Replace "Should I?" with "I Intend To" — Immediately
The framing shift costs nothing and structurally changes what input you receive.
"If you express intentional leadership, you say, I intend to do this. People don't tend to offer their opinion, but if it's very wrong, and there's a reason, they will push back."
"Should I?" invites reflexive pessimism and crowdsources the decision to whoever is most risk-averse in the room. "I intend to" invites correction only when there is a genuine, material reason to stop. Ross lost two return-on-luck opportunities before adopting this. The USS Santa Fe crew caught an open hatch — a real error — precisely because the new framing filtered noise from signal.
Align Every Function to One Dominant Metric
Departmental KPIs fragment organizational energy. A single translatable number unifies it.
"Reality quotient, in its most extreme form, is the ability to choose the dominant game that's being played."
Groq's answer was 25 million tokens per second of deployed capacity. Chip designers, software engineers, facilities teams, and finance could all express their contributions in that currency. The operating implication: before setting OKRs, identify which metric actually decides the outcome in your market, and test whether every team's work can be legibly mapped to it.
6. Overlooked Insights
The Architectural Cut Matters More Than the Chip
The article briefly notes that "most competitors split pre-fill and generation across chips" — and that this is the wrong boundary. The correct split lives inside the decoder layer, task by task, not stage by stage.

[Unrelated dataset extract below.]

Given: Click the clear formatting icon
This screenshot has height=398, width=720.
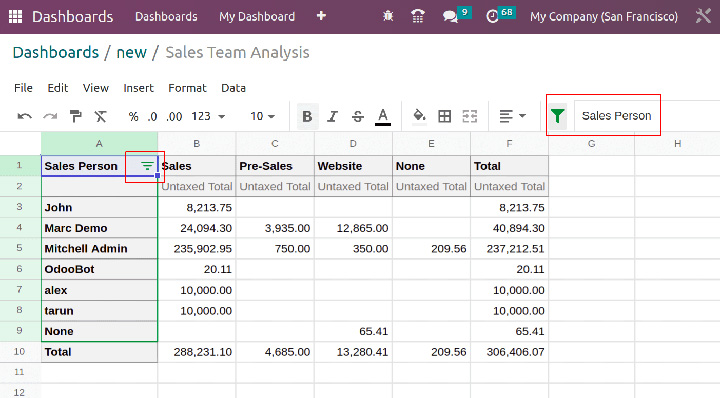Looking at the screenshot, I should [x=101, y=116].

This is a non-obvious and underreported point: the entire competitive framing of "GPU vs. LPU" is secondary to where in the inference pipeline you draw the boundary. Companies building hybrid inference infrastructure who cut at pre-fill/generation are likely leaving significant throughput on the table regardless of the hardware mix they choose. The article doesn't dwell here, but it's the technical crux of Groq's differentiation.
The Cap Table Contamination Problem
Buried in the West Coast VC section is a structurally important point that applies beyond fundraising: Groq's early investors included "a few firms that had lost standing," and every subsequent investor passed by association rather than analysis.
The article frames this as a VC failure of independent thinking — which it is. But the overlooked flip-side is a founder risk: your early cap table signals are sticky and can poison downstream rounds regardless of your actual progress. Who takes your first check may determine who will not write the next one. This has direct implications for how founders should think about accepting early capital from firms with reputational volatility — the downside isn't just bad governance, it's structural fundraising drag.